WLAN versus Mobilfunk

10 Gigabit/s auf dem Handy - wer macht das Rennen?

04.11.2014
Von 
Dr. Harald Karcher ist freier Autor in München. Er testet mobile Geräte vom Handy bis zum Laptop und mobile Netze von WLAN bis zu LTE.

Wozu braucht die Menschheit 5G?

5G soll ab 2020 die tausendfache Wireless-Kapazität in die Mobilfunknetze bringen. Das ermöglicht dann: 100 Milliarden Mobilfunkverbindungen für Menschen und Maschinen gleichzeitig. 10 Gbit/s auf jedem Endgerät. Pings unterhalb von einer Milli-Sekunde. Neunzig Prozent weniger Energieverbrauch pro Mobilfunkdienst. 1000mal weniger Energieverbrauch pro übertragenem Bit in den Endgeräten, auch um deren Akkuverbrauch zu reduzieren. Und daraus resultierend: Neue Anwendungen und Geschäftsmodelle rund um das drahtlose, superschnelle 5G-Cloud-Computing.

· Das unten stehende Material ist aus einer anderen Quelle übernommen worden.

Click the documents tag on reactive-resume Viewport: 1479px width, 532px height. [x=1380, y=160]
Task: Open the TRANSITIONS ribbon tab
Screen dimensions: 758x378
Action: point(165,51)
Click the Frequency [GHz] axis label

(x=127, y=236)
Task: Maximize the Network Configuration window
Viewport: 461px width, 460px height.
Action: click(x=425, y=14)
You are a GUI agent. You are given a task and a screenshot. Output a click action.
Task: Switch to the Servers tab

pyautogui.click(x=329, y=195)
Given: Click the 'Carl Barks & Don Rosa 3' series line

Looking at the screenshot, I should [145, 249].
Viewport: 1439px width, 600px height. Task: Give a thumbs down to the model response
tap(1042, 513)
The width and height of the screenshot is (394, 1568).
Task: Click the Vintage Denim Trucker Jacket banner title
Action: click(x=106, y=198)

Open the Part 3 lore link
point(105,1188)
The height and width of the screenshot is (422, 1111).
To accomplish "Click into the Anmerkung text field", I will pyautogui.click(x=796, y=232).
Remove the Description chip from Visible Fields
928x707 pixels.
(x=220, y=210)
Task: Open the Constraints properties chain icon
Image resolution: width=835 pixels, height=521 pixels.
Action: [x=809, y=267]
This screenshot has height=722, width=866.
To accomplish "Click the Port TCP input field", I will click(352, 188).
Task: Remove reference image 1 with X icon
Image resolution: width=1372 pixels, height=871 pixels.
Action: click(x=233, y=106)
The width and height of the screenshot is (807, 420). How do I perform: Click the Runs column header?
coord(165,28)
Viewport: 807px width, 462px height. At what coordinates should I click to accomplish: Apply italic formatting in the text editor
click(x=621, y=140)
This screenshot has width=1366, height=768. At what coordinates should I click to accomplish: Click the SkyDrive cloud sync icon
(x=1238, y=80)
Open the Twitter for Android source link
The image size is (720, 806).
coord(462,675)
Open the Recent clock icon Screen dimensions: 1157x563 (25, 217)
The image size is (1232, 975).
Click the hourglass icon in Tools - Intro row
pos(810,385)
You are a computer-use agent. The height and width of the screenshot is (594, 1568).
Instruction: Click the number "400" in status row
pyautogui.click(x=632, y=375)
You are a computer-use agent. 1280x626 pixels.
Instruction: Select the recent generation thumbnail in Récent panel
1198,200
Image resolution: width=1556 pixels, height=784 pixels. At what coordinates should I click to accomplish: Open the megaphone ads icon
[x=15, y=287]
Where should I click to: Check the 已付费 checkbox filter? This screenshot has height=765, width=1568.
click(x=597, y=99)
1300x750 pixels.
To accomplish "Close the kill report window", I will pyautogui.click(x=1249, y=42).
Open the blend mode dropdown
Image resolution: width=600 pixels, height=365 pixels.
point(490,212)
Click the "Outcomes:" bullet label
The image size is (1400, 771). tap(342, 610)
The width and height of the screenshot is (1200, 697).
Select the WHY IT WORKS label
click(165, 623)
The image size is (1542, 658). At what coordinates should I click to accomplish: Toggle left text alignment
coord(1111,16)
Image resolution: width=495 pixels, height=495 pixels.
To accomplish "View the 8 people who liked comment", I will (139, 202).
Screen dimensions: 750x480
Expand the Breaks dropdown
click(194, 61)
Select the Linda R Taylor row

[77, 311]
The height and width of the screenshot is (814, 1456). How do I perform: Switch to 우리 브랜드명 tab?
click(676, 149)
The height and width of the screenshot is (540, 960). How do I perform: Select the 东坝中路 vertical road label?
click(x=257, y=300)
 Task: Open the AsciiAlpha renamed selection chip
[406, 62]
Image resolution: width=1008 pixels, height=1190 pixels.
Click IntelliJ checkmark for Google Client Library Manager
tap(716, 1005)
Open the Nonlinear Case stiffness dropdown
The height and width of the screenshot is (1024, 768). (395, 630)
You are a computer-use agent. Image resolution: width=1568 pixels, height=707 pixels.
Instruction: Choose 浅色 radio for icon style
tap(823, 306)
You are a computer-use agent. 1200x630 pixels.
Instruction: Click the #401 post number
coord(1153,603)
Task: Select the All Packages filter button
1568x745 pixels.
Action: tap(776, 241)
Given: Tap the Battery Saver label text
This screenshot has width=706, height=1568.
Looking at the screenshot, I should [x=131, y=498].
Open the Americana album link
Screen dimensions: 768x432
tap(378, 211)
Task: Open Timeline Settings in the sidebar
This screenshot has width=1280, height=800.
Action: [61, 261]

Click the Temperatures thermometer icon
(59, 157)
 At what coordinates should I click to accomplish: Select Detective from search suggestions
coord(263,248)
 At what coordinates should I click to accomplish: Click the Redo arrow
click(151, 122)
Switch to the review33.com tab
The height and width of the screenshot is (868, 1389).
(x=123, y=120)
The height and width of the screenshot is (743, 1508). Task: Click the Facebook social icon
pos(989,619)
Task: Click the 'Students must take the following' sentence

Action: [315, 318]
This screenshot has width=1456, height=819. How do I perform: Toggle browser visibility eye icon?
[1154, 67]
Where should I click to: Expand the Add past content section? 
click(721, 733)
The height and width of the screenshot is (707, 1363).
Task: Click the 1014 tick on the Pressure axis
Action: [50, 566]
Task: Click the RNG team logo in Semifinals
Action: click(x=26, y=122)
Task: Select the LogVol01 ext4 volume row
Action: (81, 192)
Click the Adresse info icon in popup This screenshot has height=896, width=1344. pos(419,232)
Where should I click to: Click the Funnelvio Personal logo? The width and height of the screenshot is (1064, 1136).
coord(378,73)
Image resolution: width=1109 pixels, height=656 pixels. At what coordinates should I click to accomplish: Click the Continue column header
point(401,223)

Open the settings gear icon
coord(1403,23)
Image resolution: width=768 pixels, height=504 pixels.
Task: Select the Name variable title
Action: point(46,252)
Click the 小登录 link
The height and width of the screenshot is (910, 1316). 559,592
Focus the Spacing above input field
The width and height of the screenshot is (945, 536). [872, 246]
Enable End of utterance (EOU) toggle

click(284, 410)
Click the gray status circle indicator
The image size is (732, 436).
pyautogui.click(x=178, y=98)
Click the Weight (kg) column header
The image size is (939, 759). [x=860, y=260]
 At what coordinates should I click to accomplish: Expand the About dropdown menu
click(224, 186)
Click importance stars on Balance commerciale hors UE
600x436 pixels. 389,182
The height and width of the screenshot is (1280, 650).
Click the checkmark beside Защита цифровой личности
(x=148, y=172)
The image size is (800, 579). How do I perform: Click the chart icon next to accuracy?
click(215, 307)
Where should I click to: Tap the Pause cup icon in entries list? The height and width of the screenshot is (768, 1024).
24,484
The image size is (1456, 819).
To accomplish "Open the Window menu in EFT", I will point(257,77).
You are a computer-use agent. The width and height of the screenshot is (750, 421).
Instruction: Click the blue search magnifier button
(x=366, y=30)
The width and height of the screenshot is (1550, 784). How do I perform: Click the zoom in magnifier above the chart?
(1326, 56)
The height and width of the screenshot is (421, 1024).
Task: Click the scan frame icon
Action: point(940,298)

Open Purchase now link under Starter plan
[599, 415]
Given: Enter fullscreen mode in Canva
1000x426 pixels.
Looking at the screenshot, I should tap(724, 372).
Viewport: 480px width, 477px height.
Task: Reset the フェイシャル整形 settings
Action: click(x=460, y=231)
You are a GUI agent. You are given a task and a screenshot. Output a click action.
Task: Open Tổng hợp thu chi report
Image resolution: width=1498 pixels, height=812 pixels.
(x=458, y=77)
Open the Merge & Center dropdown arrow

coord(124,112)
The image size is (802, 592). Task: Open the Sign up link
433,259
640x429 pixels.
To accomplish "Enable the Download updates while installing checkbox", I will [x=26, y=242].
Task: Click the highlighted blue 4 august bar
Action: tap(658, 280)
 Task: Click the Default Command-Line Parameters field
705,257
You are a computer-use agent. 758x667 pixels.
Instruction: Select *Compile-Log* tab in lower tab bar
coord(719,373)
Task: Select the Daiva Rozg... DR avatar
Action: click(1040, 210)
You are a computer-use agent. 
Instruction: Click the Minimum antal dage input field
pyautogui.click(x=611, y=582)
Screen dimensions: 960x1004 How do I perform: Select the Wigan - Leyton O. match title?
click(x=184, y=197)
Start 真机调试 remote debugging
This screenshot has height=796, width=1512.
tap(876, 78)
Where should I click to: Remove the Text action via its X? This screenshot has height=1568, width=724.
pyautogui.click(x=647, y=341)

Um das Jahr 2020 herum dürften LTE und LTE-Advanced (links) an ihre Grenzen stoßen. Bis dahin soll dann 5G (rechts) einsatzbereit sein.
Um das Jahr 2020 herum dürften LTE und LTE-Advanced (links) an ihre Grenzen stoßen. Bis dahin soll dann 5G (rechts) einsatzbereit sein.
Foto: Nokia

Tausendfache Mobilfunk-Kapazität mit 5G

Um 5G zu realisieren, braucht man neue Funkstationen und Endgeräte mit viel mehr MIMO-Antennen als heute, eine viel höhere geografische Dichte von Basis-Stationen mit viel kleineren Funkradien, sowie viel breitere Frequenz-Spektren in der Luft, als heute für LTE verfügbar sind, meinte etwa Dr. Wen Tong, der profilierteste 5G-Vordenker von Huawei, Inhaber von 180 US-Patenten und Chef von 700 Huawei-Forschern bereits im Februar 2014.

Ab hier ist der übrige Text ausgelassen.